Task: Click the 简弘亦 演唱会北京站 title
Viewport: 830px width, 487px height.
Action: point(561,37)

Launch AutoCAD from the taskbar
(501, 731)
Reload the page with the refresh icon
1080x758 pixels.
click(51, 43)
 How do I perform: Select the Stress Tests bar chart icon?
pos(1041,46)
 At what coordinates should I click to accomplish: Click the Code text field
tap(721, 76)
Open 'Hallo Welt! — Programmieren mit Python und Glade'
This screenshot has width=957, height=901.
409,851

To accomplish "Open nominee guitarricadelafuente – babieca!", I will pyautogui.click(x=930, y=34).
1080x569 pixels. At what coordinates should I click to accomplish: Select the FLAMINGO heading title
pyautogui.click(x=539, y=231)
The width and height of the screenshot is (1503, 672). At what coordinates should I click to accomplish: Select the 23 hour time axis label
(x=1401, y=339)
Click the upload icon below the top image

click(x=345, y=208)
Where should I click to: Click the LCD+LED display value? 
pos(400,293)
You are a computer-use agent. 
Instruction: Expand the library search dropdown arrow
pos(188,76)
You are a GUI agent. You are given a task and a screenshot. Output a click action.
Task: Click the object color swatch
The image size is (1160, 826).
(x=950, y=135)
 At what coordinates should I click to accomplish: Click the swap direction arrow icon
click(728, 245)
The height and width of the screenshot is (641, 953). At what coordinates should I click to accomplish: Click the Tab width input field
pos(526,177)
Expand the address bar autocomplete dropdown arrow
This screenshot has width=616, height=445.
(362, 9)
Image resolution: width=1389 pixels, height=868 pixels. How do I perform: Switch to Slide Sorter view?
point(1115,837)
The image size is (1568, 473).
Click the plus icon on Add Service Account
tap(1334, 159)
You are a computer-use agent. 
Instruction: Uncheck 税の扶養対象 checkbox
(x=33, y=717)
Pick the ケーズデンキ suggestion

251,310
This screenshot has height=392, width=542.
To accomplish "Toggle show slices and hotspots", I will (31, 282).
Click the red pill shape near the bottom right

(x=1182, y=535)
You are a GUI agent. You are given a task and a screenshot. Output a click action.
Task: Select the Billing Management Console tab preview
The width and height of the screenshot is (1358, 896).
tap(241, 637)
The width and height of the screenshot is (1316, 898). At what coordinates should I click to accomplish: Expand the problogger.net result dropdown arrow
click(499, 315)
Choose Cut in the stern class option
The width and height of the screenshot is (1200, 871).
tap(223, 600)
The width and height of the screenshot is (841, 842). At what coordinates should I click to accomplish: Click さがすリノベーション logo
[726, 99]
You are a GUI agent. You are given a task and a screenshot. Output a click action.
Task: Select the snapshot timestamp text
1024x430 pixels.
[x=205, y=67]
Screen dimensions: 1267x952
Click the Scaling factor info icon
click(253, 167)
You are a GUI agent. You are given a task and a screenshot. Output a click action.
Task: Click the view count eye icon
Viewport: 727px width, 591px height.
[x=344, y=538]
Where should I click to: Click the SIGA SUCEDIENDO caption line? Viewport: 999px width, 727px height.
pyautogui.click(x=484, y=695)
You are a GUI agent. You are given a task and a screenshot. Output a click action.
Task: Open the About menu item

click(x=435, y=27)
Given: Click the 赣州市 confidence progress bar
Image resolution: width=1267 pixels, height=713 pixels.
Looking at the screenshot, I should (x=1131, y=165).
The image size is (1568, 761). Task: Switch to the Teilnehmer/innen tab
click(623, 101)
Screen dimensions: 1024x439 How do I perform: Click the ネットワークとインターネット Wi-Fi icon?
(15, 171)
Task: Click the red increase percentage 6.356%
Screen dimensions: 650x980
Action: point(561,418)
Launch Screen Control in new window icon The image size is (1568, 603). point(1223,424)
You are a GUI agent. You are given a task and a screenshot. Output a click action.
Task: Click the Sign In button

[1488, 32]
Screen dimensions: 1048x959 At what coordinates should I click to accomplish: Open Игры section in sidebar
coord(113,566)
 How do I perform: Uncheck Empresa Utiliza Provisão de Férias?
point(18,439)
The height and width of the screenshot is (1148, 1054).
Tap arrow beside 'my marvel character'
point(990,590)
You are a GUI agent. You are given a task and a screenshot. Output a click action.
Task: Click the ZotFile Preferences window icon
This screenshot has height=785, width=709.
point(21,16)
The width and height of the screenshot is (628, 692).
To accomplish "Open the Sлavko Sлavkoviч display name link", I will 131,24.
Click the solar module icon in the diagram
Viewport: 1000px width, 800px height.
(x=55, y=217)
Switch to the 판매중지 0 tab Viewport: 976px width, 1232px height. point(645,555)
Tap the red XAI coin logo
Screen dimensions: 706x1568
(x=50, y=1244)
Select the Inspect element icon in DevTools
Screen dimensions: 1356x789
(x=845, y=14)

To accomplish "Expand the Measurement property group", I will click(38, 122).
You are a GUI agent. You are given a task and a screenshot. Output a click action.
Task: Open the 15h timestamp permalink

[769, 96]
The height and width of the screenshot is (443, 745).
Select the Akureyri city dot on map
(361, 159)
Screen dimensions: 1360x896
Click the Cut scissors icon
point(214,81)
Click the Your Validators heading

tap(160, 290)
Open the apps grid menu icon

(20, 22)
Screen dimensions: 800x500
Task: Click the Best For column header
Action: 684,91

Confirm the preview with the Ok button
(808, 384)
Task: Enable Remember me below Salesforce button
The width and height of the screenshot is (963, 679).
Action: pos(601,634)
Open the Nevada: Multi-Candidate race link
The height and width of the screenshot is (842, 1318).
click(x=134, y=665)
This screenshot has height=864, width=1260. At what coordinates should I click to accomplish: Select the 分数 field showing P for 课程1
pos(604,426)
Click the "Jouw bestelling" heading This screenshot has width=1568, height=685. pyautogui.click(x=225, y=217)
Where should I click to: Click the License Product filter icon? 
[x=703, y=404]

## Description of the task:
Whenever the string "window" shows up on a line of the listing, copy that line.

## Output of the exercise:
Launch Screen Control in new window icon The image size is (1568, 603). point(1223,424)
Task: Click the ZotFile Preferences window icon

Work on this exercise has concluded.